> _TASK DIRECTIONS_: Reproduce every item below word for word, keeping each line and its line breaks unchanged.

> _TASK INPUT_:

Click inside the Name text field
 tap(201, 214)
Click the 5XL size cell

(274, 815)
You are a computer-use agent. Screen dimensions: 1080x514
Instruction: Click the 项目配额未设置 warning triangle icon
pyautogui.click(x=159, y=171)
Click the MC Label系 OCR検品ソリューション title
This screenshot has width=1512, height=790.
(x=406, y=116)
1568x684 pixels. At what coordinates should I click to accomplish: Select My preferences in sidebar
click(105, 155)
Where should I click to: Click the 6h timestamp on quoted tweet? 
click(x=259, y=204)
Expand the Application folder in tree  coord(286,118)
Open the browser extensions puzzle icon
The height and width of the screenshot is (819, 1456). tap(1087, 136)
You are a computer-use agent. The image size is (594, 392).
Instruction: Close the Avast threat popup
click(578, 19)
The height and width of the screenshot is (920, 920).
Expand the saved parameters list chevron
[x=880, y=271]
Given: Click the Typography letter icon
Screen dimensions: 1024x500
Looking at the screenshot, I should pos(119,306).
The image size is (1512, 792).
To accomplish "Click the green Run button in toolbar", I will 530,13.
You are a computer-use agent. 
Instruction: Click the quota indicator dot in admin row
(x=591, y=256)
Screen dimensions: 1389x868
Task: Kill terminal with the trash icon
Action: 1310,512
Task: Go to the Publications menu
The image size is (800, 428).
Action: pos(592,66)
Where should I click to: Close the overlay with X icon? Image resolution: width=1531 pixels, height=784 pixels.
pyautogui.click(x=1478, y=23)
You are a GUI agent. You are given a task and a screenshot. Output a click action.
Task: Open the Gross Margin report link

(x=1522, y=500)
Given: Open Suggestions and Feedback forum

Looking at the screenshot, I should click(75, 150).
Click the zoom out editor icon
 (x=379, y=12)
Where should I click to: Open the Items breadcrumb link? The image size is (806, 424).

> _EXERCISE RESPONSE_:
Click inside the Name text field
 tap(201, 214)
Click the 5XL size cell

(274, 815)
You are a computer-use agent. Screen dimensions: 1080x514
Instruction: Click the 项目配额未设置 warning triangle icon
pyautogui.click(x=159, y=171)
Click the MC Label系 OCR検品ソリューション title
This screenshot has width=1512, height=790.
(x=406, y=116)
1568x684 pixels. At what coordinates should I click to accomplish: Select My preferences in sidebar
click(105, 155)
Where should I click to: Click the 6h timestamp on quoted tweet? 
click(x=259, y=204)
Expand the Application folder in tree  coord(286,118)
Open the browser extensions puzzle icon
The height and width of the screenshot is (819, 1456). tap(1087, 136)
You are a computer-use agent. The image size is (594, 392).
Instruction: Close the Avast threat popup
click(578, 19)
The height and width of the screenshot is (920, 920).
Expand the saved parameters list chevron
[x=880, y=271]
Given: Click the Typography letter icon
Screen dimensions: 1024x500
Looking at the screenshot, I should pos(119,306).
The image size is (1512, 792).
To accomplish "Click the green Run button in toolbar", I will 530,13.
You are a computer-use agent. 
Instruction: Click the quota indicator dot in admin row
(x=591, y=256)
Screen dimensions: 1389x868
Task: Kill terminal with the trash icon
Action: 1310,512
Task: Go to the Publications menu
The image size is (800, 428).
Action: pos(592,66)
Where should I click to: Close the overlay with X icon? Image resolution: width=1531 pixels, height=784 pixels.
pyautogui.click(x=1478, y=23)
You are a GUI agent. You are given a task and a screenshot. Output a click action.
Task: Open the Gross Margin report link

(x=1522, y=500)
Given: Open Suggestions and Feedback forum

Looking at the screenshot, I should click(75, 150).
Click the zoom out editor icon
 (x=379, y=12)
Where should I click to: Open the Items breadcrumb link? The image size is (806, 424).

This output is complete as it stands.